Things aren’t always what they seem. And we humans, being mostly risk-averse creatures, prefer to know what we are getting, this perhaps being why we put so much stock in brand names. We trust them to deliver what we believe they always will. But is Apple objectively better than its competitors? Is Made in Italy intrinsically better than Made in China?
Provenance, and its corollary, a concern for ethics and sustainability, have never been more important than in our age of globalized trade. Which is why we will pay more for a product made in Switzerland—there is a 50 per cent premium on Swiss cheeses and cosmetics and a 100 per cent one on “Swiss-Made” luxury watches, according to a study released by the University of St. Gallen last year.
Why is this? The perceived Swiss character—orderliness, prudence, discretion, precision—has been projected onto the country’s products. Swiss chocolate? Pure. Swiss trains? On time, precise. Watches are practically synonymous with the Swiss—and vice versa.
Not bad for something that didn’t even exist until 325 years ago, when Louis XIV made life in France extremely difficult for the Huguenots, causing many to flee to Switzerland. That Swiss watchmaking became such a strong trade is a tribute to those 17th-century Protestant refugees and their many generations of descendants.
Edouard Meylan is one such descendant. His family has been in watchmaking for “five, six generations,” he says. Since 2013, he has been CEO of a 189-year-old Swiss watch company called H. Moser & Cie. Meylan is someone you would expect to be a staunch defender of “Swiss Made”.
He started 2017 by making a video about the value of products being Made in Switzerland and launching “the most Swiss watch ever produced.” Only this was a satirical film, with Meylan, wearing a silly hat and suspenders, taking a swipe at the newly strengthened criteria that allow watches to be branded “Swiss Made”. And the watch? Its case was a polymer made from Swiss cheese.
Surely having tougher criteria to protect the value of a brand is a good thing. But wait: strengthened the rule so that 60 per cent of the value of a watch has to be generated in Switzerland? (According to a 1971 ordinance, only 50 per cent of a watch’s movement value had to be produced in Switzerland.)
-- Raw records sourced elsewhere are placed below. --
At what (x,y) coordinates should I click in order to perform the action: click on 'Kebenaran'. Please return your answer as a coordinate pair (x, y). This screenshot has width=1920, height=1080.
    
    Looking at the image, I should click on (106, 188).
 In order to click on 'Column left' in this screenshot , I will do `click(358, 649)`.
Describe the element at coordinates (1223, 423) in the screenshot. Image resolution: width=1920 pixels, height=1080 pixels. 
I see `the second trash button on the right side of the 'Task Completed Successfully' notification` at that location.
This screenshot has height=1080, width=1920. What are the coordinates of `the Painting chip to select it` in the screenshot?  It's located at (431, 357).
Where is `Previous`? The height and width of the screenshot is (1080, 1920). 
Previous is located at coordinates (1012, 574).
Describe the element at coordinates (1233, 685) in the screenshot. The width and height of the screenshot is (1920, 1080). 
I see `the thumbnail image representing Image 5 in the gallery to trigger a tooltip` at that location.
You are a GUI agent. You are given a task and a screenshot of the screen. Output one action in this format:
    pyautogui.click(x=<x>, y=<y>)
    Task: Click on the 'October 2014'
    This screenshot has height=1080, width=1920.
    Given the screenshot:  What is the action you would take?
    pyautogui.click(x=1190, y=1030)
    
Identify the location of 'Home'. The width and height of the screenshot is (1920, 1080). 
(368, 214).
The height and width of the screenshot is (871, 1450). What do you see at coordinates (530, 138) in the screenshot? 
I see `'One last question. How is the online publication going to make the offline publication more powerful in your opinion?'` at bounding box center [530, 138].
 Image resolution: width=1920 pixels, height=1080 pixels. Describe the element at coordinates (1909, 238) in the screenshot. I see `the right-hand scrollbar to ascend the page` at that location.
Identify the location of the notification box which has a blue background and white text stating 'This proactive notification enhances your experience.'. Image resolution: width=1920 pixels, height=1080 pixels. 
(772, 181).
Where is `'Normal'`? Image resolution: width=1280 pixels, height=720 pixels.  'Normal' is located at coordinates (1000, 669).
Call me naive, but I had always assumed that a watch with Swiss Made on its dial was completely made in Switzerland, just as champagne is made in Champagne from grapes grown there. To find out why a Swiss watch can be so un-Swiss, I asked Jean-Daniel Pasche, president of the Federation of the Swiss Watch Industry FH. As he explains it, the industry isn’t entirely to blame—indeed, it was the FH that in 2007 asked the government to tighten the rules, concerned that less scrupulous manufacturers were claiming Swiss Made in order to charge premium prices. The government proposed 60 per cent for all manufactured goods. The FH countered: at least 80 per cent of the value of a watch should be produced in Switzerland. “But we were told no—it might be considered protectionism,” says Pasche.
But isn’t protection the point of branding and trademarking? Items Made in the USA must be made within the United States using “all or virtually all” American-made parts, and the U.S. Federal Trade Commission is a strict enforcer. The Made in Italy mark can only be used on products that are “totally” made in Italy.
One would assume that, after almost a decade of consultation and compromise, the new Swiss law should at least be sound. But upon inspection, it has more holes than Swiss cheese. For example, research and development costs are now part of the value calculation, so by building in enough R&D at high Swiss salary levels, it’s easier than ever to get a foreign-made watch across the 60 per cent threshold.
For those of us who love fine watches, does the Swiss-Made branding even matter? Many in haute horlogerie continue to use it. But anyone paying $300,000-plus for a timepiece from Greubel Forsey, Bovet, or Richard Mille is paying not for the Swiss-ness, but for the Greubel-ness or Bovet-ness or Mille-ness.
At a more moderate watch-buying level, by prompting us to think twice about what things really are, the Swiss government has shot itself in the foot. Even so, it might have escaped our notice had it not been for the buzz around Edouard Meylan’s film and cheesy watch.
To Meylan, it was much more than a marketing stunt: how Swiss Made is defined really does matter. And so, H. Moser & Cie watches, despite being 100 per cent produced in Switzerland, will no longer carry the words Swiss Made. “We strongly believe that the label is deceiving,” he says. “It gives many brands a justification for overpricing their products.” More importantly, by creating “false perceptions about the reality of what is actually made in Switzerland,” it ensures that things are not always what they seem.